Il luogo della dimora, Sondrio, è allora fisicamente significativo nella riflessione di Abramo Levi: luogo primario di accoglienza, di ascolto, di dialogo, di elaborazione. Luogo da cui partiva per i suoi viaggi intellettuali o per quelli che lo portavano ovunque a partecipare a corsi, seminari, conferenze. Con lui e attraverso il suo esempio si è imparato come la dimensione del “locale”, del dimorare in un luogo e di sentirsene parte, è coglibile nella sua verità e pienezza solo se impastata con il resto, con ciò che sta fuori, e solo se si mantiene sempre in vigore quello che lui definiva “il doppio senso di circolazione”, dove centro e periferia si scambiano volta a volta i propri attributi.
Dagli anni Settanta in poi Abramo Levi svolse una intensissima attività di scrittura, unitamente all’insegnamento di Teologia in corsi specifici e alla animazione e promozione di gruppi informali sullo studio e la meditazione delle Sacre Scritture. Tanti sono i materiali prodotti da queste attività e che sono ancora inediti e da recuperare sia da registrazioni che da appunti.
Da sottolineare, poi, la sua partecipazione come redattore di "Sevitium", la rivista fondata da padre Turoldo (nel frattempo rientrato in Italia dopo un forzato "esilio").
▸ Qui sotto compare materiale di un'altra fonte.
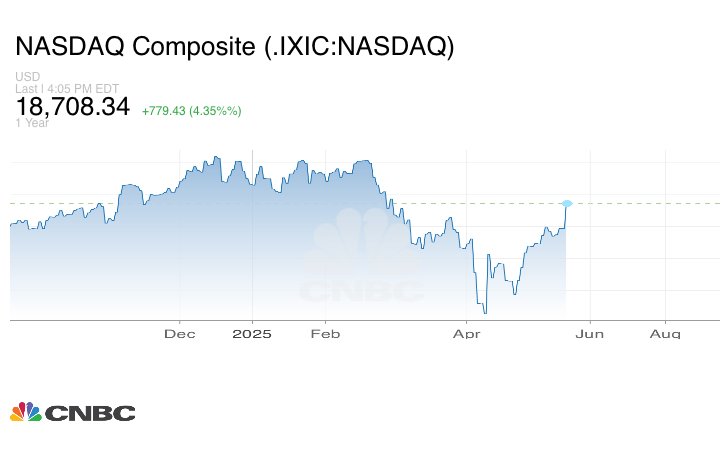Select the 1 Year range label

tap(32, 123)
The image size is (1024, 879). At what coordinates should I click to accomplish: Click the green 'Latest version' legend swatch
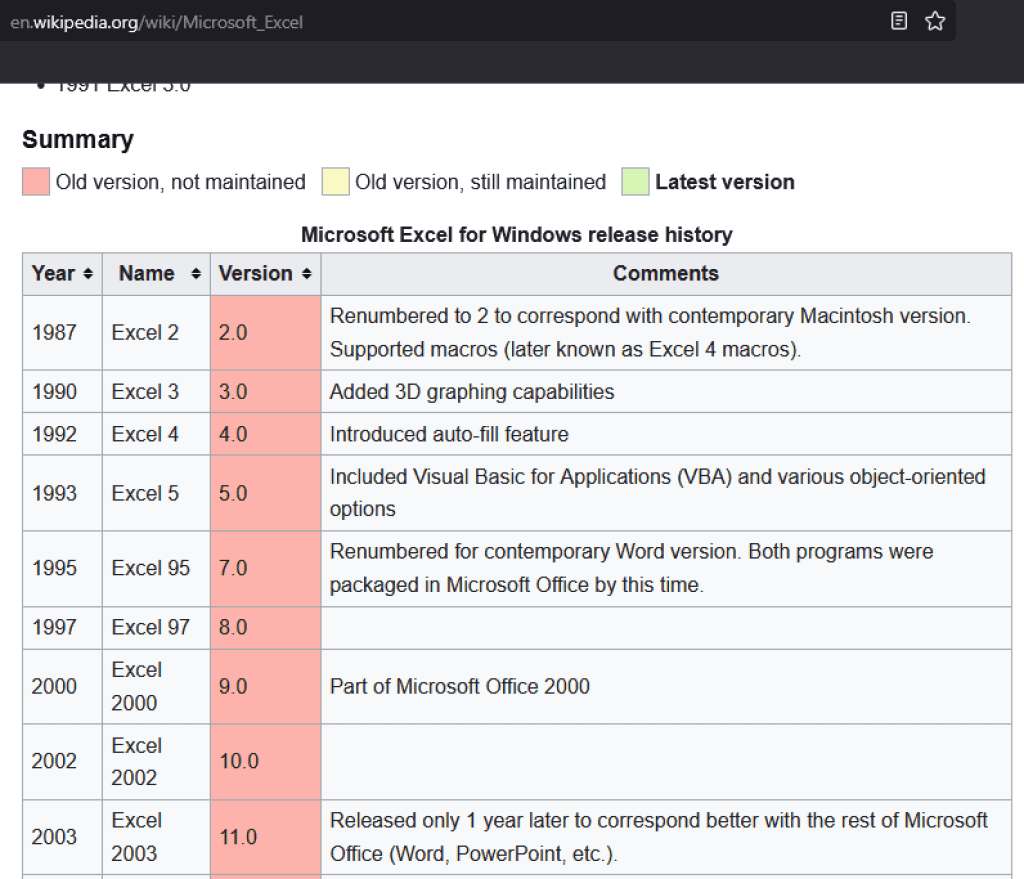(636, 181)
I vari saggi prodotti dal Levi nella sua trentennale collaborazione ad essa testimoniano della originalità e della genialità della sua meditazione e rappresentano, complessivamente, una specie di laboratorio dove egli mette alla prova e sviluppa le proprie intuizioni, molte delle quali formeranno poi oggetto delle sue pubblicazioni in volume.
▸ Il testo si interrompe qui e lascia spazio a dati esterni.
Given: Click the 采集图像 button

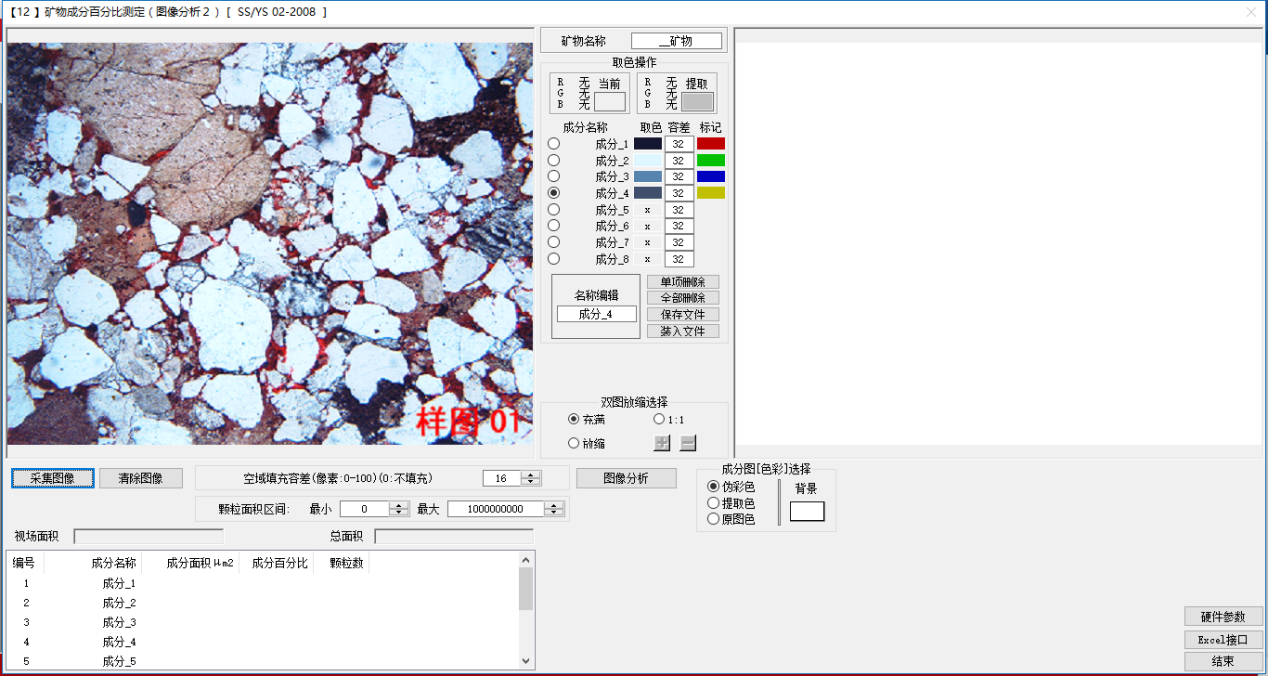Looking at the screenshot, I should point(52,478).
Don Abramo Levi ha percorso con il suo passo di montanaro e sino agli ultimi mesi della sua vita le strade di Sondrio e dei suoi dintorni: tanti ricordano gli incontri con lui lungo i sentieri che circondano la città: il suo cappello, il suo sorriso, la sua cordialità, il suo umorismo.
Un passeggiare foriero di straordinari risultati, visto che s’alternava, appunto, con una attività di scrittura che da saggistica era ultimamente tornata alla prosa, alla narrativa, ricollegandosi idealmente al suo secondo scritto del 1947 La vita vince pubblicato con lo pseudonimo Lionello.
Una felice congiuntura volle che alla nascita di una casa editrice a Sondrio agli inizi degli anni Novanta corrispondesse questa “vena” artistica del Levi il quale ha voluto donare ad essa e, attraverso essa, ad ognuno i frutti del suo genio narrativo che per originalità, stile letterario e profondità di sentire lo pongono senza ombra di dubbio nel novero dei migliori scrittori e al vertice di quelli provinciali d’ogni tempo.